#### Provided material
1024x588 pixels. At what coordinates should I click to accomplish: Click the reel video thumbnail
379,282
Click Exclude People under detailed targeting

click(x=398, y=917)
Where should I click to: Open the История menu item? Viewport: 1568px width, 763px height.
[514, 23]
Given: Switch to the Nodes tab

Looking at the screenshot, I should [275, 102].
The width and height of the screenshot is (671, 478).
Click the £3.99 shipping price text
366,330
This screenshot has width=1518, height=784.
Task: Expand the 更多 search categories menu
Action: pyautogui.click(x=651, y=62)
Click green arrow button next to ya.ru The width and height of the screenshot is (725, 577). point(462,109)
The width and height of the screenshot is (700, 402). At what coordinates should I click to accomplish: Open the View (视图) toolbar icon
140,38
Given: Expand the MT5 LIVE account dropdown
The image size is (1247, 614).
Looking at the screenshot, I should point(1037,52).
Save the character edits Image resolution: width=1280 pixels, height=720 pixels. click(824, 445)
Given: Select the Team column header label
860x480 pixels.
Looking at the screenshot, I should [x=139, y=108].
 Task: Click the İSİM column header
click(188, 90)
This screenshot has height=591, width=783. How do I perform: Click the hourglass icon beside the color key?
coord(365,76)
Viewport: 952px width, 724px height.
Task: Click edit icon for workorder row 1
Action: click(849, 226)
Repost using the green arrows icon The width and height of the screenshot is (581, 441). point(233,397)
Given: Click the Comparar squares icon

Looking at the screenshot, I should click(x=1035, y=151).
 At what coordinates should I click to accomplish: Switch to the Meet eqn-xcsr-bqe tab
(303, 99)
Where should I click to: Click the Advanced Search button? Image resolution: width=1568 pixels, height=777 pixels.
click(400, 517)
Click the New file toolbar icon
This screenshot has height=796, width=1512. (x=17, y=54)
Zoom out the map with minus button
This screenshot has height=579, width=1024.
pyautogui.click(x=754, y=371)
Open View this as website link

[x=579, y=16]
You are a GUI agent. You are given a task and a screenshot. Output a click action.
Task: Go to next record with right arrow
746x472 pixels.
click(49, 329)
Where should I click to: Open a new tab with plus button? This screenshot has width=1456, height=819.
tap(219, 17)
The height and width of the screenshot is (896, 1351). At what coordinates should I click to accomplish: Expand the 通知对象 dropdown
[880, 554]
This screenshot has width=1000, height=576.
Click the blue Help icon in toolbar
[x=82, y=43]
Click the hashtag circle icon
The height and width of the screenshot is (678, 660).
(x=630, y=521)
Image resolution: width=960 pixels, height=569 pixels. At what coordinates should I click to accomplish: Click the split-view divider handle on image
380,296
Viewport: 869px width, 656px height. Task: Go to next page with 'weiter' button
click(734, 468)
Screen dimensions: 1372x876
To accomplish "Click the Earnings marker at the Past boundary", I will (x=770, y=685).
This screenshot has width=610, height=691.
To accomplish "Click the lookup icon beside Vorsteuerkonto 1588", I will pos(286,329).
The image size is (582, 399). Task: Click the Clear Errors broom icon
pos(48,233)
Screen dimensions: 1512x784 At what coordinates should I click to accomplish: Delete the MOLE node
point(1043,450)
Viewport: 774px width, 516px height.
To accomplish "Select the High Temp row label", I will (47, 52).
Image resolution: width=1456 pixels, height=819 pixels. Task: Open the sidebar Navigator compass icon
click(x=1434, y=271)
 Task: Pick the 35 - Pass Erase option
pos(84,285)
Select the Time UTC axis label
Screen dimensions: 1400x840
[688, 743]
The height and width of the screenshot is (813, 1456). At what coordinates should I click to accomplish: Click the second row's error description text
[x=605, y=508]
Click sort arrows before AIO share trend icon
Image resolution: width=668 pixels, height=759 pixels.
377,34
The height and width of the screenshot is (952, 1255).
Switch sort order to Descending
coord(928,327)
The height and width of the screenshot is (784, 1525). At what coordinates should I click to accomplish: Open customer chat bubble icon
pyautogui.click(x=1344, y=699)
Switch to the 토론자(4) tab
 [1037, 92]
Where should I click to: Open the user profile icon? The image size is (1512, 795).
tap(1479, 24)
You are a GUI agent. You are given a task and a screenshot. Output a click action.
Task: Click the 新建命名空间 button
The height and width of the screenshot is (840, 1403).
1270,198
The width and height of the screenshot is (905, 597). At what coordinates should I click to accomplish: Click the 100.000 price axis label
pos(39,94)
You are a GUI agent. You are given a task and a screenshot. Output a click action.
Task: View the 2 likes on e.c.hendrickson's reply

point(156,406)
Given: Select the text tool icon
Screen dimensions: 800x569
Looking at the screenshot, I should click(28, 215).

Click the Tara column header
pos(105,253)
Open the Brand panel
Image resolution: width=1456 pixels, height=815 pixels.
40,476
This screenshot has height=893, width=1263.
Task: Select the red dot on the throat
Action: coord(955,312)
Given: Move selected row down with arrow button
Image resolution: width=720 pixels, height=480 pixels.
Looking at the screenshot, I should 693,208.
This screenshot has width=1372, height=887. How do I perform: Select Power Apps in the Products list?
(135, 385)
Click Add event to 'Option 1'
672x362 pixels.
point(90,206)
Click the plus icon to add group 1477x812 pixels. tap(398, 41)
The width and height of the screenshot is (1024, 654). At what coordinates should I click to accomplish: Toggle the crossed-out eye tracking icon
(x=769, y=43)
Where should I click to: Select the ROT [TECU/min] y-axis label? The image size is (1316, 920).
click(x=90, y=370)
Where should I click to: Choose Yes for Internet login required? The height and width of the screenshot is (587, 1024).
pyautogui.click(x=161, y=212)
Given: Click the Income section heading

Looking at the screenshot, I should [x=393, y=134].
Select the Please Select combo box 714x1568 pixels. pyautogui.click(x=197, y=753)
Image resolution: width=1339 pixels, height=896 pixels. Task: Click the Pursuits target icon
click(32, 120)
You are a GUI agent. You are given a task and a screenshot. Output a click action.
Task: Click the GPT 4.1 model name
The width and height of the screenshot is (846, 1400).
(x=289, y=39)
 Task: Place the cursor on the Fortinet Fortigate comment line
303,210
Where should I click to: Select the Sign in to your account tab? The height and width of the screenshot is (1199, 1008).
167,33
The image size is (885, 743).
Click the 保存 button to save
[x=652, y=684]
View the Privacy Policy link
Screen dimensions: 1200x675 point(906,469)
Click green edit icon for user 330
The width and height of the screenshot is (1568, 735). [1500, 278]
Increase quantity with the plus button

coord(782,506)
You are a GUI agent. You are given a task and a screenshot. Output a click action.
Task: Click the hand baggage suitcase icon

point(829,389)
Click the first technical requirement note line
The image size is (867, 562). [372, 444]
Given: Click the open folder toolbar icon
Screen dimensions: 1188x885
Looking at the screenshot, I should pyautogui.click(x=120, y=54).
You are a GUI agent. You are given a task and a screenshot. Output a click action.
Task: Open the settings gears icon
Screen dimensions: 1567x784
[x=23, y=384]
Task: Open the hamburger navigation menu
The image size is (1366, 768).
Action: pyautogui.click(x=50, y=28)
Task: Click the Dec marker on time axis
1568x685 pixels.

#### Brief
Show every line of the records that contains the word "next", matching case exactly.

#### Completed exercise
Click green arrow button next to ya.ru The width and height of the screenshot is (725, 577). point(462,109)
Task: Go to next record with right arrow
Viewport: 869px width, 656px height. Task: Go to next page with 'weiter' button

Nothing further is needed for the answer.